To overcome the limitations of the traditional 3D fluoroscopic analysis of the joint kinematics in TKA patients and to analyze more reliably contact patterns at these joints, an innovative technique was developed based on FE models. A sensitivity analysis and an experimental validation were performed and reported. In vivo 3D kinematics obtained by fluoroscopy during chair rising-sitting, stair climbing, and step up-down from five patients with a TKA were used as input for these models. The FE technique reproduced well the contact points displacement derived from fluoroscopy but with smoother, more credible and consistent patterns. In addition, for the first time, the models enabled the in vivo analysis of the contact between the femoral cam and the tibial post. Both the condylar and the post-cam contact patterns supported the design features of the analyzed knee implant.
A number of shortcuts were taken in FE modeling to make these calculations feasible and reliable at the same time. The 2-mm constant penetration was taken as a compromise solution between opposite factors after a series of preparatory tests: to avoid separation between the femoral component and insert (which produces no contact estimation during the analysis), a large depth would be required; to reduce vibration effects and the relevant large increase of computational time, a small depth would be recommended. With the penetration used, no relevant differences in the contact point locations were found. Two different criteria were adopted to determine contact between the post and the cam because we wanted to exclude numerical artifacts inherent to FE modeling where a continuous body is discretized in separate elements. This can lead either to virtual contact between single nodes, which is not realistic, or to extremely low pressure values, which are irrelevant. To exclude the former error, we defined a small area threshold; to exclude the latter error, we defined a lower contact pressure threshold. An additional weakness of the study is the limited size of the patient population, although the main aim was to propose and test the technique first; more consistent and robust clinical analyses can now follow. Furthermore, also the acquisition by means of single-plane fluoroscopy could represent a limitation to the study. Nevertheless, past and recent studies have demonstrated the reliability and repeatability of the fluoroscopic technique we utilized [7, 15, 16].

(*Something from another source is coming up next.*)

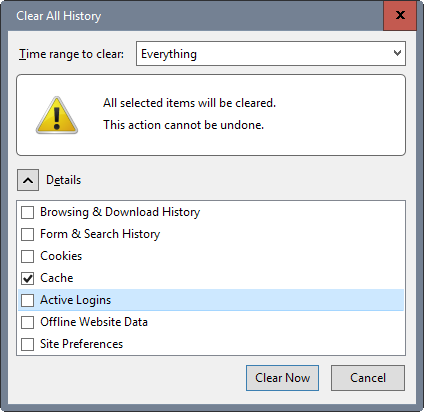Enable Browsing & Download History checkbox
Image resolution: width=424 pixels, height=412 pixels.
27,212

A sensitivity analysis of the technique used was performed. As expected, the intrinsic error of single-plane fluoroscopy in the prosthesis component positioning, particularly in the ML direction, resulted in a large difference of the condylar contact point locations. Therefore, a number of modifications were made. The complexity of the original shapes of the polyethylene insert was replaced by two independent boxes and a single post. Appropriate mechanical characteristics of the box material were chosen to avoid vibrational effects and distortion of elements and to reduce computational time. An experimental test proved the validity of this approach.
This study is innovative in its combination of in vivo kinematics and FE analysis. The relative motion of the components is the most critical input for the models, considerably affecting the final results. Relative movement data are usually taken from measurements performed with external markers, which are unreliable. On the other hand, fluoroscopy-based kinematics and contact analyses are performed frequently without the support of prosthesis-specific models for the contacts. Our results support the reliability of the traditional measurements based only on fluoroscopy. Nevertheless, the results also demonstrate the necessity of FE models for a more realistic estimation of the condylar contacts and for additional information about in vivo post-cam engagement.